_Pointing items for screenshots and pages_
======
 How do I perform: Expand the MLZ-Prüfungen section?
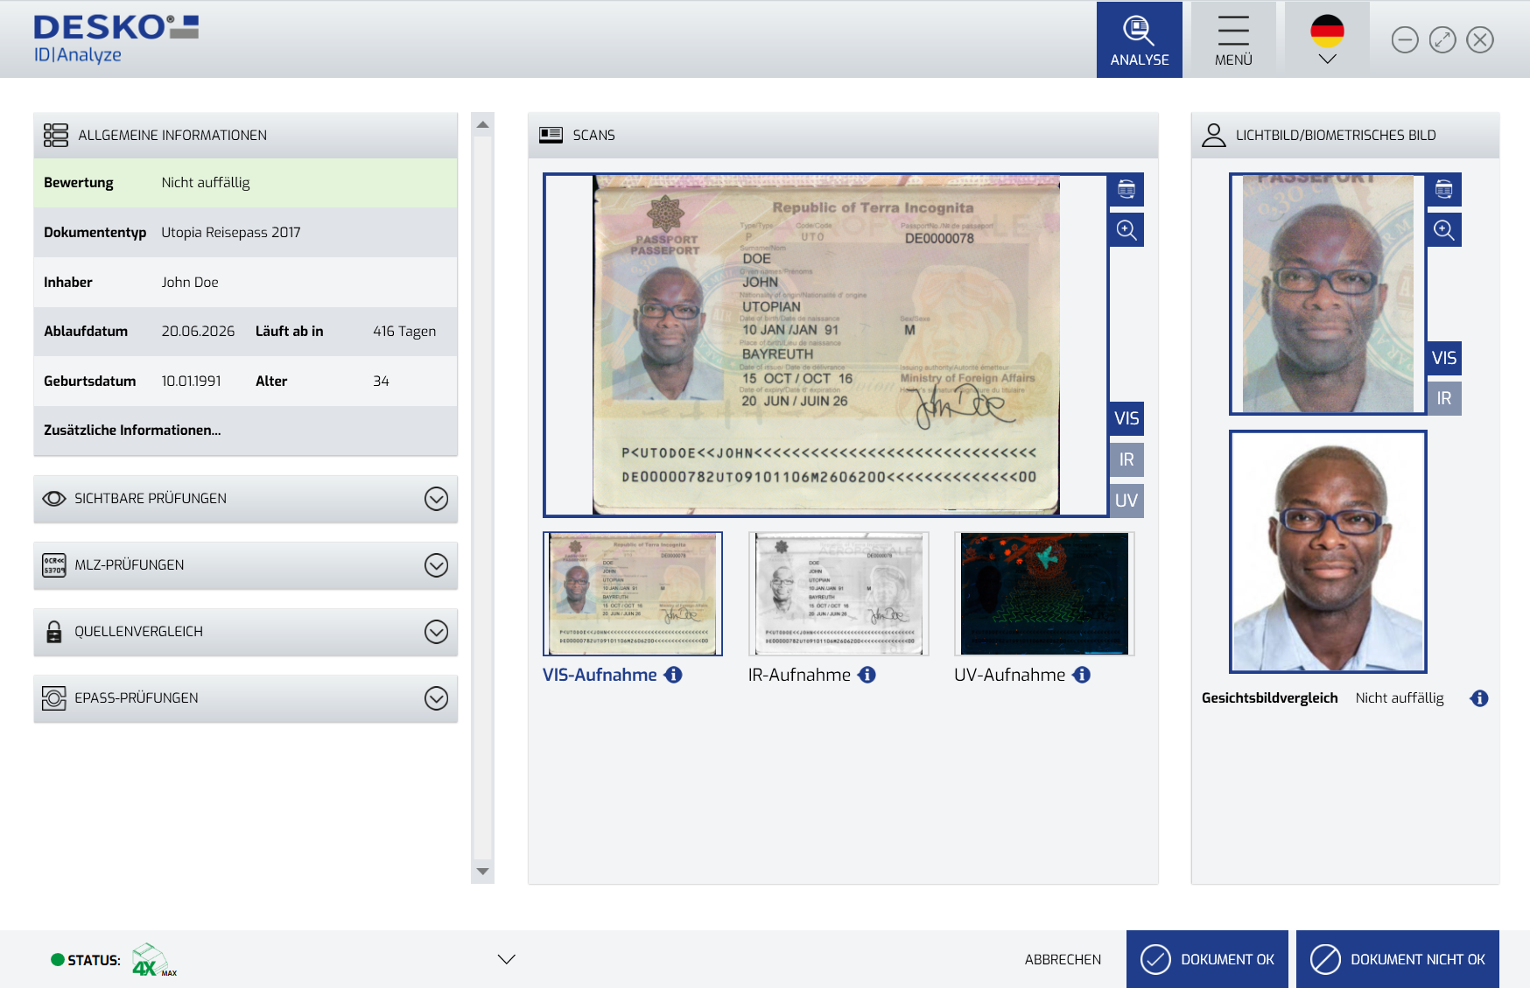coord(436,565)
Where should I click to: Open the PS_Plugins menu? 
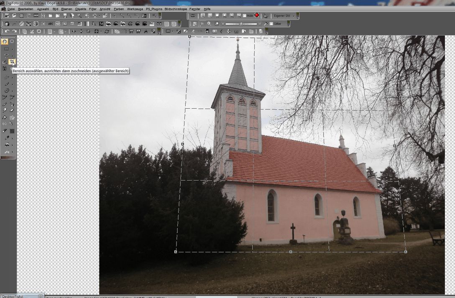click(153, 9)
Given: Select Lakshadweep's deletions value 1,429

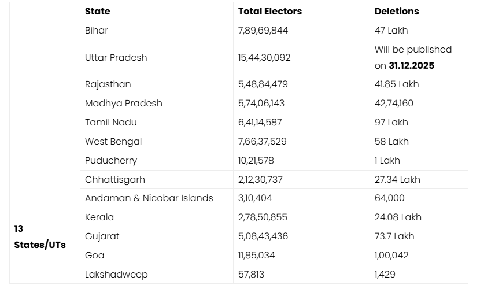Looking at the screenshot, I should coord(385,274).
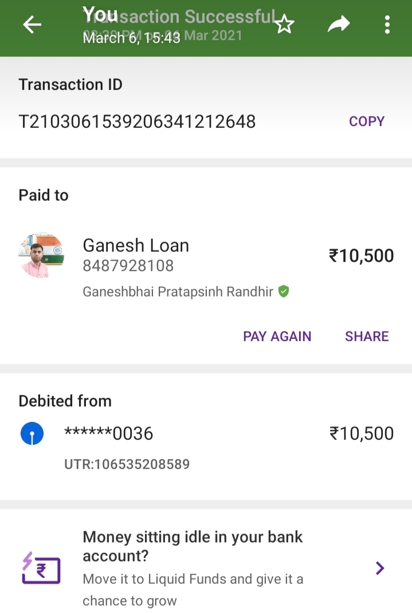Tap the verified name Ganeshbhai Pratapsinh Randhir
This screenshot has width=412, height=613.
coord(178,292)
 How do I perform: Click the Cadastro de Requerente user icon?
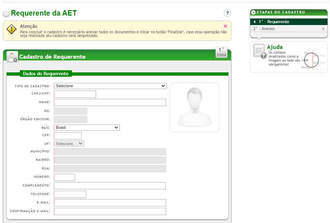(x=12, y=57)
======
_WHAT THE EXERCISE ASKS_
Reproduce verbatim everything from the line containing "Given: Select Lakshadweep's" down to the end of the items, with both ends included. Omit the pictures from your output.

_TASK ANSWER_
Given: Select Lakshadweep's deletions value 1,429

Looking at the screenshot, I should coord(385,274).
Tap the verified name Ganeshbhai Pratapsinh Randhir
This screenshot has width=412, height=613.
coord(178,292)
 How do I perform: Click the Cadastro de Requerente user icon?
(x=12, y=57)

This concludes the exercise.